STATUETTE YOROUBA YORUBA FIGURE

NIGERIA

Details
STATUETTE YOROUBA
YORUBA FIGURE
Nigeria
Hauteur: 45 cm. (17¾ in.)
Provenance
Importante collection privée européenne
Literature
Debbaut, J., Utotombo, L'art d'Afrique noire dans les collections privées belges, Société des Expositions du Palais des Beaux-Arts, Bruxelles, 1988, p.83
Further details
Utotombo
Context and short History of an African Art Exhibition in Brussels by
Frank Herreman*

In September 1987, Elze Bruyninx, who at that time held a research position at the University of Ghent, Marie Louise Bastin, then a lecturer at the Université Libre de Bruxelles, Anne Leurquin, one of Bastin's former students, and myself, Frank Herreman, then a staff member at the Ethnographic Museum in Antwerp, were requested to form the selection committee for an exhibition of African art in Belgian private collections at the Centre for Fine Arts (today known as Bozar) in Brussels, and then under the leadership of Jan Debbaut.
The exhibition, named "Utotombo", had to be conceived and produced in a very short time-span, between October 1987 and its opening on March 25, 1988. The title of the show was chosen upon the suggestion of Marie-Louise Bastin. She informed us that among the Chokwe peoples of Angola the word utotombo signifies a well-made and efficient object that was created with great craftsmanship and affection. Between early October and mid-December we visited about sixty private collectors and photographed a total of about 1,500 artworks from the much larger number of objects we encountered. What we discovered surpassed our wildest expectations in terms of both quality and diversity. Though we did include all the collectors who had contributed to two earlier African art exhibitions in Belgium - one held in Brussels "African Sculpture: New Perspectives on a Patrimony," in 1977, the other in Antwerp "Arts premiers d'Afrique noire" in 1975 - we added about six times more names to the list. The dominant role which Brussels and to a lesser extent Antwerp continue to play in the trade and collecting of African art in general-and of Congolese art in particular-goes back to Belgium's colonial history.
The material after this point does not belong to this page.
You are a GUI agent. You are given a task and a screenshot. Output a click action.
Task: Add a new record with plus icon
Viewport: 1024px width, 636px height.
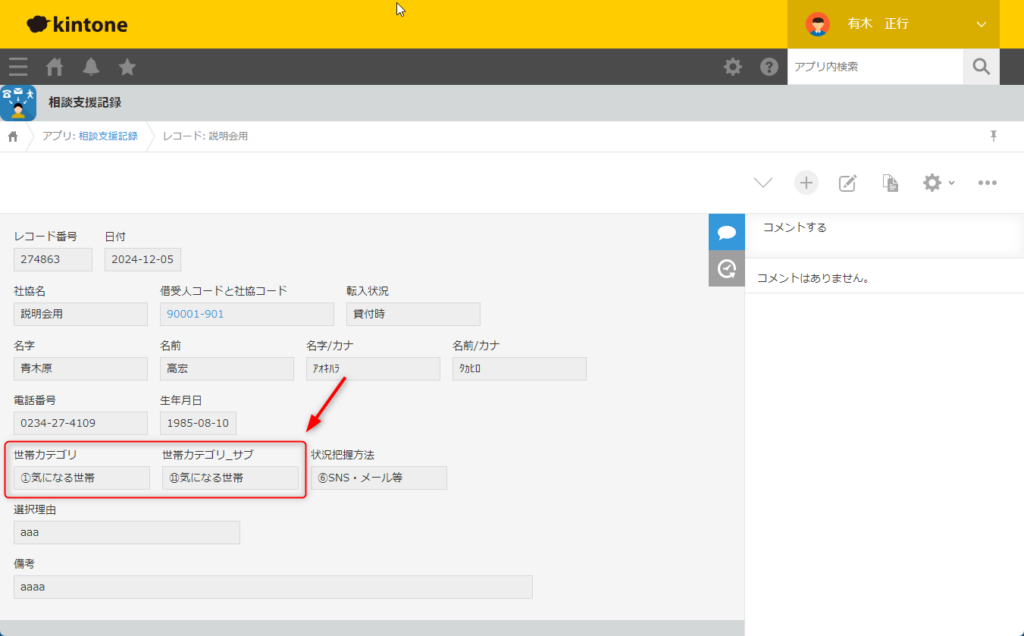click(x=806, y=182)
Early on, colonial officials were commissioned to acquire objects to contribute to the budding collection of the newly founded Museum of the Congo in 1898, it is today known as the Royal Museum for Central Africa and is located in Tervuren. Missionaries and some colonials developed a personal interest in the "native arts" Missionaries used their collections for propaganda exhibitions to
support their work in Congo. Objects deriving from both missionary and private colonial sources also ended in the commercial circuit. The African art trade in Belgium was mainly to be found in Brussels. During the 1950s most of the Brussels dealers traded works of African art next to the European antiquities. The 1960s saw the emergence of dealers who started to concentrate mostly on African objects but also on works of art from Oceania, and American Indian cultures. The independence of the Belgian colony in 1960 and the return of colonial servants to their homeland brought a new load of Congolese art onto the Belgian art market. 1960 was also the time when other European countries witnessed their colonies access independence. This new situation brought a new generation of dealers that traveled directly to Africa in search of merchandise.
At first, very few exhibitions of African art were organized in Belgium after World War II. The Brussels Universal Exposition of 1958 did host an exhibition art from the Congo and Ruanda and Burundi. In 1963 the Tervuren Museum organized "Art d'Afrique dans les collections belges", comprising a selection of more than 600 sculptures from other African countries than the former Belgian Congo. Then, in 1975, Philippe Guimiot organized in Antwerp the noteworthy exhibition "African Sculpture: New Perspectives on a Patrimony". It included works from the Antwerp Ethnographic Museum and from a few Belgian private lenders. In 1977, Guimiot collaborated with Lucien Van de Velde in Brussels on the exhibition "Arts premiers d'Afrique noire" (First Arts from Black
Africa). All the selected works of art for this show came from private collections. Both exhibitions served as direct inspirations for "Utotombo" ten years later.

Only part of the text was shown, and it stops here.